5 Discussion and Conclusion

In this work, we show how a state-of-the-art deep learning model fails to generalize to unseen datasets when they follow a somewhat different distribution. Our experiments show that a model with reported radiologist-level performance had a huge drop in performance outside its source dataset, pointing the existence of domain shift in chest X-rays datasets. Despite recent efforts for the creation of large radiographs datasets in the hope of training generalized models, it seems that the data acquisition methodology of the available datasets does not capture the required heterogeneity for this purpose. Among the analyzed datasets, CheXpert and MIMIC-CXR seem to be most representative of the other two, as the models trained on them show a smaller performance drop when comparing to the baseline. The least representative seems to be the ChestX-ray14, which did not fit a model to predict as well outside its own test set, while the models trained on the other datasets performed well when testing on ChestX-ray14.

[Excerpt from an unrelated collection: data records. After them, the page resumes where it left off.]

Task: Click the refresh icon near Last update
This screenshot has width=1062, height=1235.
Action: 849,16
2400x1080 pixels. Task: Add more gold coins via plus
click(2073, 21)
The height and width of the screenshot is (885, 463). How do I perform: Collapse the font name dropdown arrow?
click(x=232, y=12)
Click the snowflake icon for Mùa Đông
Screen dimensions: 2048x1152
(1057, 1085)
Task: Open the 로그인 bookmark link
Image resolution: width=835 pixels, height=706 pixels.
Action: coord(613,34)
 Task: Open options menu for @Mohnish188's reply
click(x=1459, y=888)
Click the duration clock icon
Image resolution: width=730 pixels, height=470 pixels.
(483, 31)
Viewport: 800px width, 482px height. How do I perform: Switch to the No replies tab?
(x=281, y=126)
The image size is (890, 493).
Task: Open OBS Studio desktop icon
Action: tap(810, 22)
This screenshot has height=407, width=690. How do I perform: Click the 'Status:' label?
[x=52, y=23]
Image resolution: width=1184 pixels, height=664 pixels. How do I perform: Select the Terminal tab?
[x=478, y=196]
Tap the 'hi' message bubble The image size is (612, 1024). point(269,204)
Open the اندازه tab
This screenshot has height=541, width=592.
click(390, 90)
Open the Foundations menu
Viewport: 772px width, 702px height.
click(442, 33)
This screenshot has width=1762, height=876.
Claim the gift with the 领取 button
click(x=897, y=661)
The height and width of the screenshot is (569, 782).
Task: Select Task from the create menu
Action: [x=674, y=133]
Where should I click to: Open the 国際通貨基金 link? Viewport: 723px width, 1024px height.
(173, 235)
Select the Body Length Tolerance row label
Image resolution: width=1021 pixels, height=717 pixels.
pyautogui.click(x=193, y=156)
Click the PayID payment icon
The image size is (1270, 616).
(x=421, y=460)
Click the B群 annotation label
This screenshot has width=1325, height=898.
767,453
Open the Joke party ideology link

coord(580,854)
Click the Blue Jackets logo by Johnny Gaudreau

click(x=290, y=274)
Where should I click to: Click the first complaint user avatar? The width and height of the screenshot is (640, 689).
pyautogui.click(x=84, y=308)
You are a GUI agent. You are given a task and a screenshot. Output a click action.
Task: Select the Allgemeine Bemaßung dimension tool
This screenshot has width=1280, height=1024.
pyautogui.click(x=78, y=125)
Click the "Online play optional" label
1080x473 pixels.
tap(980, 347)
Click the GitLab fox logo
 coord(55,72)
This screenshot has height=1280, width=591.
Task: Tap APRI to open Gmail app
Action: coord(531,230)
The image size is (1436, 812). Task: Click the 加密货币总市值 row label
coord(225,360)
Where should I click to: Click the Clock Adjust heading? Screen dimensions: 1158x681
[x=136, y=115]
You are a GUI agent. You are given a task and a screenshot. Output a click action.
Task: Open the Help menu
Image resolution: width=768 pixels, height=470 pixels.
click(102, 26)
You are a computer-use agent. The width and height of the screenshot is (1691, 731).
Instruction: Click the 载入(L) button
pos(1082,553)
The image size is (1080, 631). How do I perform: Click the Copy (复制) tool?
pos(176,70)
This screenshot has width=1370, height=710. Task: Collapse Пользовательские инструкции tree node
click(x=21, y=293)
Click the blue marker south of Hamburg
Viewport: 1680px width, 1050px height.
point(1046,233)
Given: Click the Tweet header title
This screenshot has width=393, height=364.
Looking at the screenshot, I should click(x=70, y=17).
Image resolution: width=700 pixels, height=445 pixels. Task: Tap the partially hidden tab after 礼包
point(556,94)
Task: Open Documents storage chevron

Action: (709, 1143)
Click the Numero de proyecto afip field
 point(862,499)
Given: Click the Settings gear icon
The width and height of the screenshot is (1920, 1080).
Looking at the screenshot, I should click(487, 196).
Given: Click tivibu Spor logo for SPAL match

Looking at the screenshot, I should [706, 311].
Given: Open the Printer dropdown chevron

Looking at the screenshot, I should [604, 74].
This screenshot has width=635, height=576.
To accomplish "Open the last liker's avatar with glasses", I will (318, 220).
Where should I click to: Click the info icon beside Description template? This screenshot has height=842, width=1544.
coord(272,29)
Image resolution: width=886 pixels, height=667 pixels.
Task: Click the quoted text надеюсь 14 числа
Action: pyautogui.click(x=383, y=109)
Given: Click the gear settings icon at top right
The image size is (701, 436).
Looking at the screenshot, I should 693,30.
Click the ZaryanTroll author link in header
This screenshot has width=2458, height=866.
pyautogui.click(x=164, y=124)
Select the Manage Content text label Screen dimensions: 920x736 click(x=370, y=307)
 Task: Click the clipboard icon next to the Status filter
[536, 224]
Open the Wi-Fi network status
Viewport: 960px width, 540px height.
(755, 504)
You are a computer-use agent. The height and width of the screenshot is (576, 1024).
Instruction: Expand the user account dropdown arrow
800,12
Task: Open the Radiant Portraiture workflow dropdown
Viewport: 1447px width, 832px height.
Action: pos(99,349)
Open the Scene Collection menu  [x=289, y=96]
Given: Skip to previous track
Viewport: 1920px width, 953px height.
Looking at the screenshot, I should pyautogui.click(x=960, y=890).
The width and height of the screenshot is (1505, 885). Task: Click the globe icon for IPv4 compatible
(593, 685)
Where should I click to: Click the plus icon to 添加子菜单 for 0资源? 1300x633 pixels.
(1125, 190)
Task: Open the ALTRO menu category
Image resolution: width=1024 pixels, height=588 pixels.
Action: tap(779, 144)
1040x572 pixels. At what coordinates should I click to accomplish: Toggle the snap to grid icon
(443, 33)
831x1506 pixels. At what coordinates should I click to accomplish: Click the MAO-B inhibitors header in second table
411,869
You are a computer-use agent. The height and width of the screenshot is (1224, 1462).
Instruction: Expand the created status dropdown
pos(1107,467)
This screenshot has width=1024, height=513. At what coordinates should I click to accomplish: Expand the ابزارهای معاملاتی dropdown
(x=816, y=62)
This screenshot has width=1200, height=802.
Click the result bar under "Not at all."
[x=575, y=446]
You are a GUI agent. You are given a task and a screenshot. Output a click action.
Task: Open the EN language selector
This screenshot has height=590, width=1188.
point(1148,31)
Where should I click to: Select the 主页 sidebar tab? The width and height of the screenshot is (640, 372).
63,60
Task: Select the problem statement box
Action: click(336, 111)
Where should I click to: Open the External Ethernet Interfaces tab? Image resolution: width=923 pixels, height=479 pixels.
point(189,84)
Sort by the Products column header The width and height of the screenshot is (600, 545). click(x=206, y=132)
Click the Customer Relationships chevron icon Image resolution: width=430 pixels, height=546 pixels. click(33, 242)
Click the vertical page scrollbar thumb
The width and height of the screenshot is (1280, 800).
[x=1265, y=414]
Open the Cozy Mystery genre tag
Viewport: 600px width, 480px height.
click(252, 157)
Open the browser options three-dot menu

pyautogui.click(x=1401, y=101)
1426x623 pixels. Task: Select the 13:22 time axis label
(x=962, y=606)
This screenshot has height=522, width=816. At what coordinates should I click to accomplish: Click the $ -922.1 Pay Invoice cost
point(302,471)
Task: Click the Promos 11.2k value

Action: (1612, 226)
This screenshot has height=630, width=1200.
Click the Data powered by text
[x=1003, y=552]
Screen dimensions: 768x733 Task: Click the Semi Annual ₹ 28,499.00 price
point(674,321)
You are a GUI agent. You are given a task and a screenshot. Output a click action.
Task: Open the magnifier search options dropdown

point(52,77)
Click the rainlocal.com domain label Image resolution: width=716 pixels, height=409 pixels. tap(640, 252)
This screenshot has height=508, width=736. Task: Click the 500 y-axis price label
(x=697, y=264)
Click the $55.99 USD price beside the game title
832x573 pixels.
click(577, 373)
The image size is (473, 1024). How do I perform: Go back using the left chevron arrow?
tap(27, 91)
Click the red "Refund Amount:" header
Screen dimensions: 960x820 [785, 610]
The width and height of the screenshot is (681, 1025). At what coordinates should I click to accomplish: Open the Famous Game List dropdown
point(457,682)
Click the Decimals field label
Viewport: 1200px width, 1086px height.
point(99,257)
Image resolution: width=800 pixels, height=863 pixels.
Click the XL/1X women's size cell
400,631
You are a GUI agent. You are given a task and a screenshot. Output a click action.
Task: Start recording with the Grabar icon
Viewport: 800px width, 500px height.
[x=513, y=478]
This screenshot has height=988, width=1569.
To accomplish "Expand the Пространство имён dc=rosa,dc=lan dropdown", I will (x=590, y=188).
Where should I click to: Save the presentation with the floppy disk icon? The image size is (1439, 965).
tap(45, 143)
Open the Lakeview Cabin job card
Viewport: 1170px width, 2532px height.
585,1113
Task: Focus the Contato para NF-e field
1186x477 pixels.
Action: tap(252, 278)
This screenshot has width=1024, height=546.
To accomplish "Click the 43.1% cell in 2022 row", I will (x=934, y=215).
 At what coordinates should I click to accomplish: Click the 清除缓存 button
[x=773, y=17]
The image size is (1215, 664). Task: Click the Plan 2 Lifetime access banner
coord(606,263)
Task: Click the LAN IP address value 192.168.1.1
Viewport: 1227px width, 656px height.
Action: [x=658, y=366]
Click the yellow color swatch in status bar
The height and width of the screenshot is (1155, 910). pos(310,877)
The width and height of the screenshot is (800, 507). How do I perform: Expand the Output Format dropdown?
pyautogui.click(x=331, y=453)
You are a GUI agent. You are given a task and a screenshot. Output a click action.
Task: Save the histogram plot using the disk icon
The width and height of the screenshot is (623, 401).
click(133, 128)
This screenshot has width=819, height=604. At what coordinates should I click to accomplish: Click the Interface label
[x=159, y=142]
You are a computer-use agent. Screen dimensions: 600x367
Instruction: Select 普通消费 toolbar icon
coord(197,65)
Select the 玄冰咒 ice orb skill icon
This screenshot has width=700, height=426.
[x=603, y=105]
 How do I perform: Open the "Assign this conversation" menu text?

Although deep learning advances allow for new application scenarios, more steps for model validation must be conducted with more emphasis on external validation. We argue that a case-by-case validation is ideal, where the model is validated at new data from each center. The reason is twofold. First, models must be able to properly handle data from a specific scenario. Second, the label distribution from each environment might change due to several external factors, which might not reflect prediction biases learned by the model. One alternative for these limitations is to create small datasets with specific machines where the model will be used and fine-tuning models trained on large available datasets.